Back in 2001, the Congregation for the Evangelization of Peoples – by the way, everybody in Rome still calls it by its old name, “Propaganda Fidei” – put out a document which, by Vatican standards anyway, was remarkably on-point and practical.
Propaganda Fidei oversees the life of the Church in so-called “mission territories,” mostly in the developing world, and the text was called, “Instruction on the Sending Abroad and Sojourn of Diocesan Priests from Mission Territories.”
Its main concern was the growing phenomenon of priests from places such as Africa and Asia going to Europe or North America, often allegedly to “study,” and then basically never going home – floating around here or there, usually without any specific assignment or supervision, normally because they’ve become accustomed to first world standards of living and don’t want to go back.
Cardinal Josef Tomko, a tell-it-like-it-is Slovakian, was running Propaganda Fidei at the time, and he described these rootless priests as the leading edge of a bigger problem, one also including priests whose service abroad is completely legitimate.
India, Tomko said, doesn’t have enough priests to take care of its 17 million Catholics, yet at that time there were 39 priests from India working in one Italian diocese alone.
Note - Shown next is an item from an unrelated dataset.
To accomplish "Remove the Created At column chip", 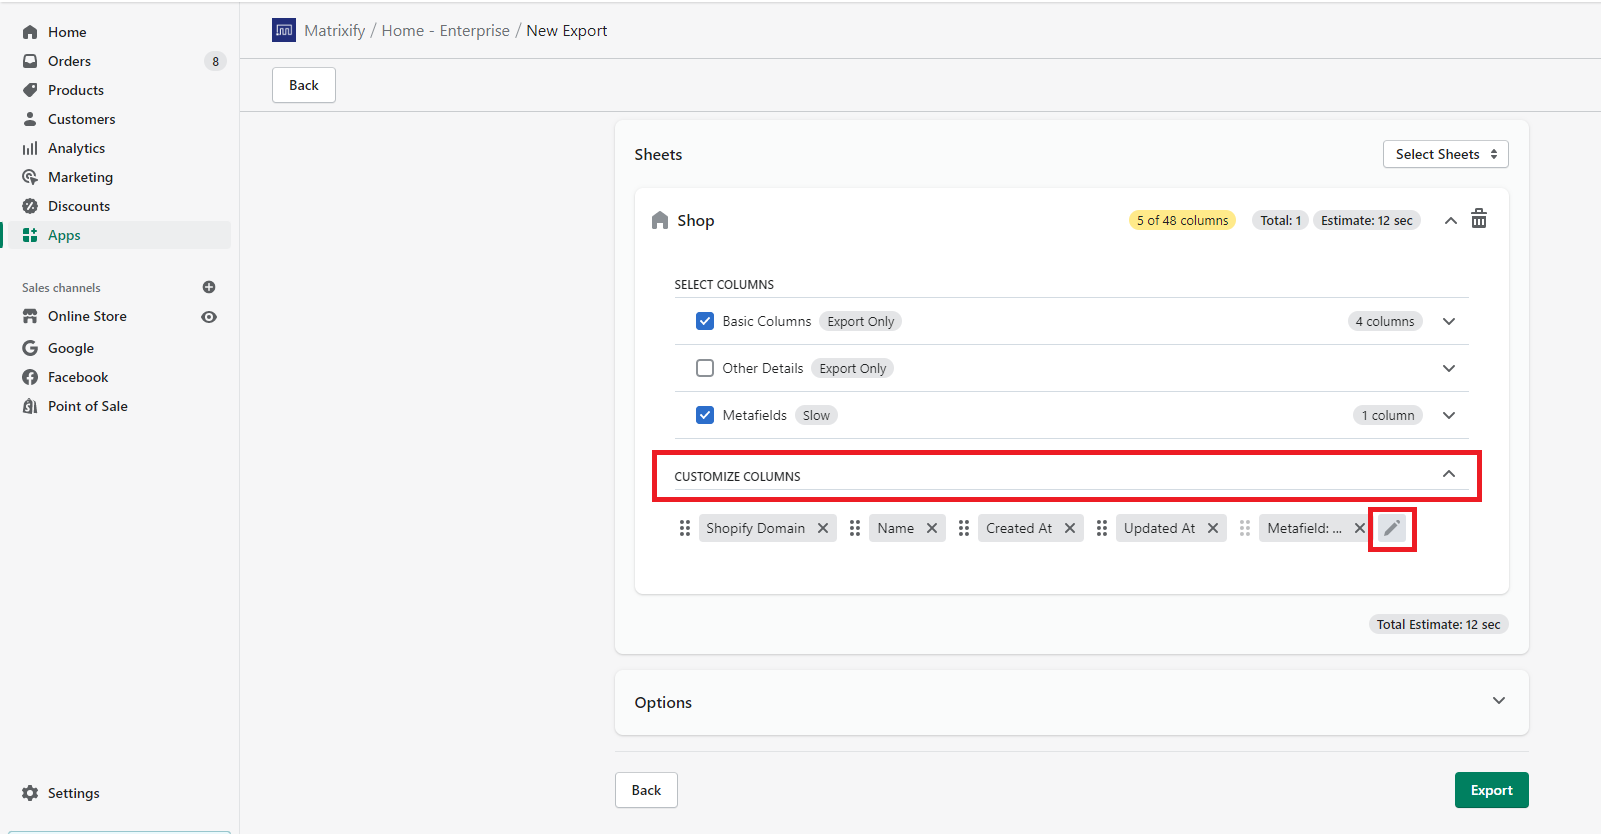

Overall, Tomko claimed, there were 1,800 foreign priests in Italy, with more than 800 working in direct pastoral care.
“Many new dioceses could be created in mission territories with such a number of diocesan priests!” Tomko complained.
Some bishops from the global south actually have long felt these movements are the latest chapter in a long history of colonial plunder. Cardinal John Onaiyekan of Abuja, Nigeria, is among them.
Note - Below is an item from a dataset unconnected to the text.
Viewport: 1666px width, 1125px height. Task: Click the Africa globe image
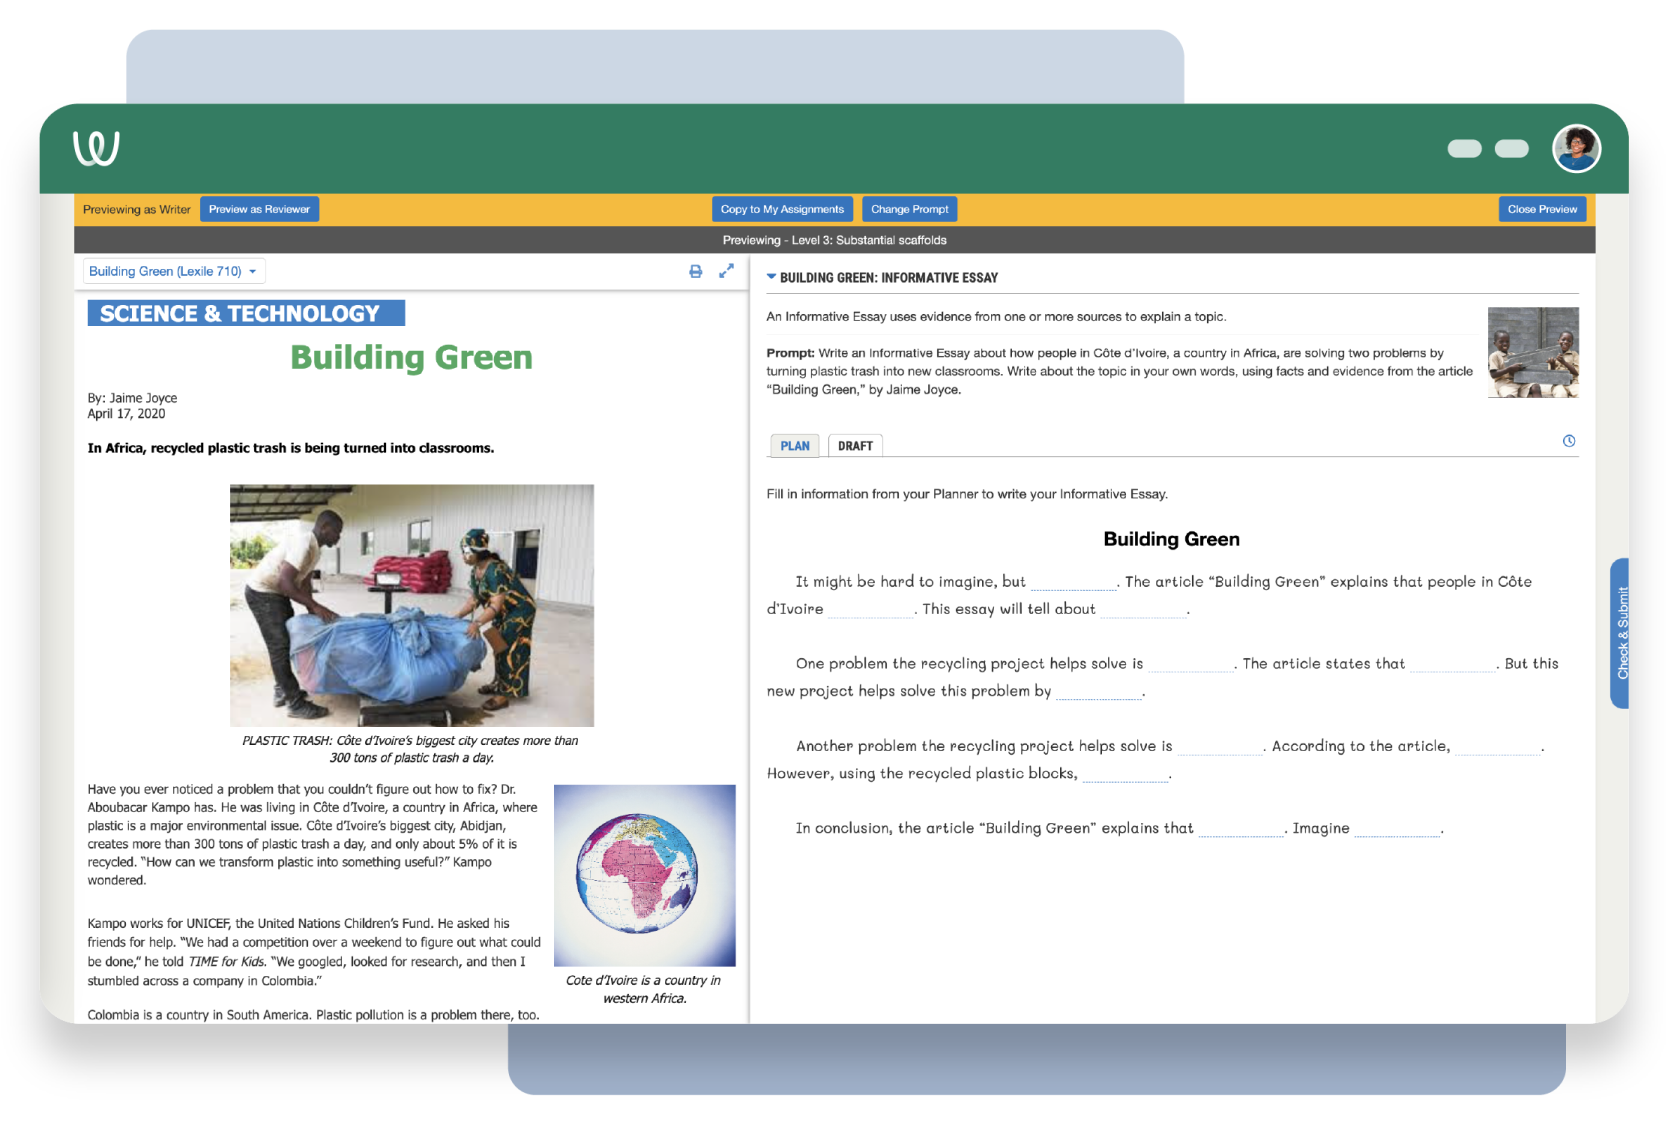[644, 875]
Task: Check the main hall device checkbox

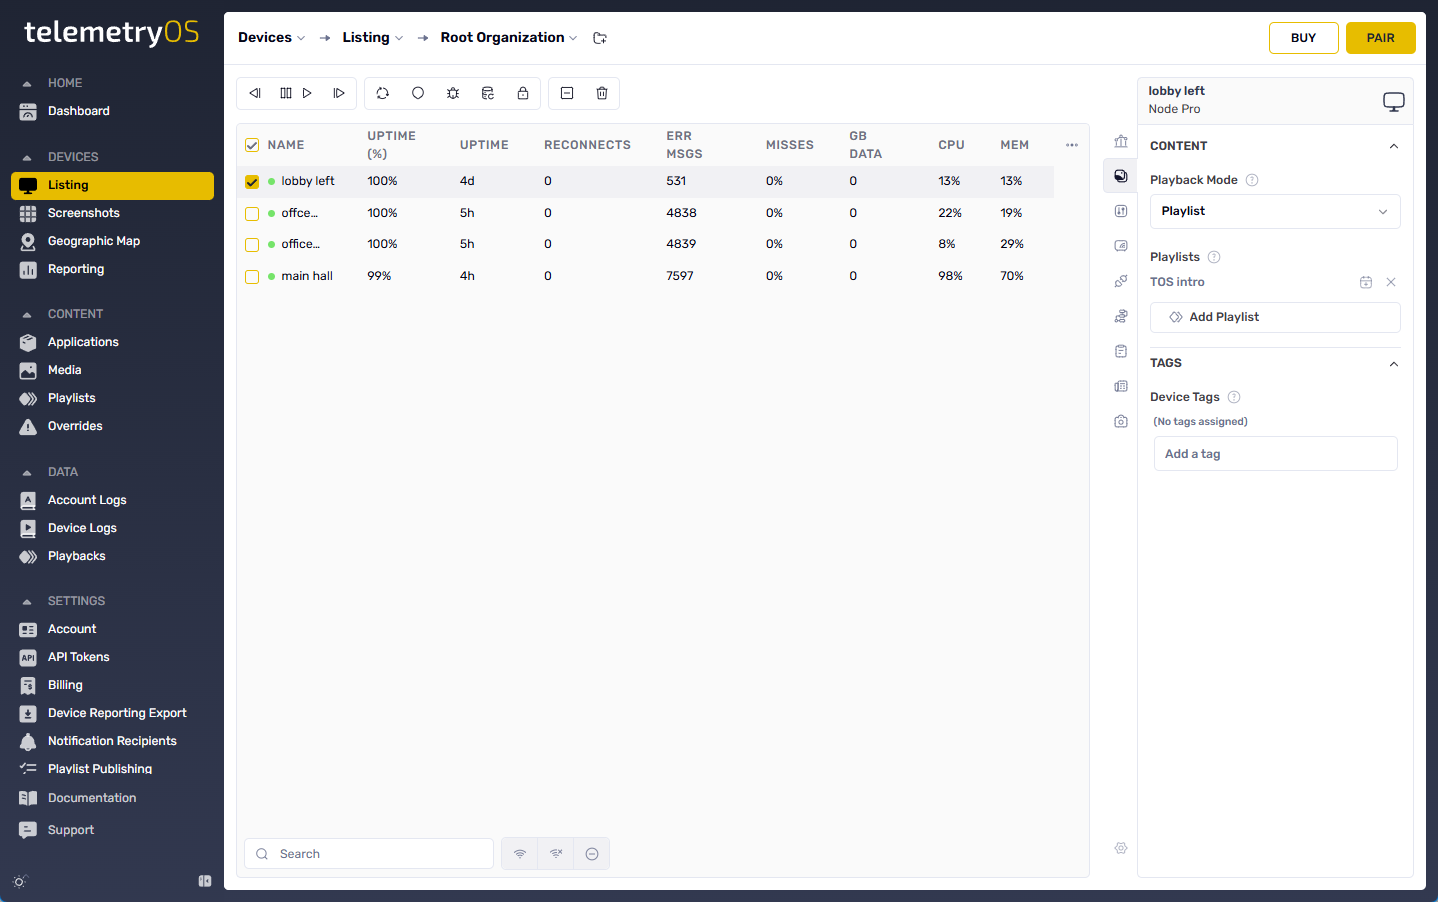Action: tap(252, 277)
“What we don’t want is to get into a Gastarbeiter situation, where a European priest feels overwhelmed having to say three Masses on Sunday, and so he wants a black man to say them,” Onaiyekan said in a 2006 interview. “Surely this is not where the Church wants to go, getting poor people to do jobs that the rich don’t want to do, as today happens in other walks of life.”
All this comes to mind in light of a striking speech delivered by Bishop Ignace Bessi Dogbo of Katiola in Ivory Coast, president of the country’s bishops’ conference, who addressed the bishops’ general assembly on May 22.
Judging by the tenor of it, not much has changed in the 17 years since the Vatican document came out.
“The bishops are increasingly challenged by the phenomenon of priests who are ‘without ties,’ pilgrims in the dioceses of the old Christendom in the West, in the service of who knows what mission,” Dogbo said.
“It’s a situation that damages, as if there were still need of it, the image of the Ivorian priest,” he said.
“We need to launch vigorous action to stem this tide, which can’t be understood any other way than as a disease of clergy and religious,” Dogbo said.
Dogbo suggested turning things around is important not simply from an “all hands on deck” point of view, but also because clergy without support systems or oversight often can get into trouble.
“It’s not surprising that this ruinous tide toward a supposed pastoral ‘Eldorado’ is connected with the environment of immorality we hear about in the media, letting us see the depth of human weakness, even among priests and people in consecrated life,” he said.
In response, Dogbo said, the country’s bishops are working with the “Fraternal Union of Ivorian Clergy” to organize an extraordinary conference “on the life and ministry of priests in the Ivorian context.”
“For the bishops and the presbyterate of the country, it’s clear that neither the killings perpetrated on some [priests] nor the backsliding of certain others can extinguish the joy of the mission ad intra and ad extra,” Dogbo said.
Here’s the interesting point: Back in 2001, the arguments made by people concerned about this north-south migration of priests were rooted in two basic considerations.
- Distribution of resources: Two-thirds of the Catholic people in the world live in the southern hemisphere, but two-thirds of the Church’s priests are in the north. It doesn’t take a Ph.D. in systems analysis or business management to realize something’s probably off there, and this migration is making things worse.
- Justice: Often, bishops from the developing world release priests for study or service abroad on the theory they’ll send some badly needed money home, or that the receiving diocese will cough up some support for the sending one. One could argue the Church in the West is plugging its gaps in vocations by “importing” priests from the developing world, even exploiting ones who really aren’t supposed to be there.
In both cases, cracking down on clergy doing God knows what outside their diocese, without real authorization, has struck many people as a good place to start.
Obviously, the fact that the tide has not been turned over the arc of 17 years suggests that, whatever merit those arguments may have, they didn’t do the trick.
Now, however, Dogbo is offering a new cause for alarm: Priests running around on their own, without real ties to anyone, are at greater risk of going off the rails, opening the door to the sort of scandals that have been such a cancer for the Church in recent decades.
It’s too early to tell if that argument will succeed where others have failed to spark a real conversation about what used to be called the clerici vagante, or “vagabond clergy,” but it certainly will be interesting to find out.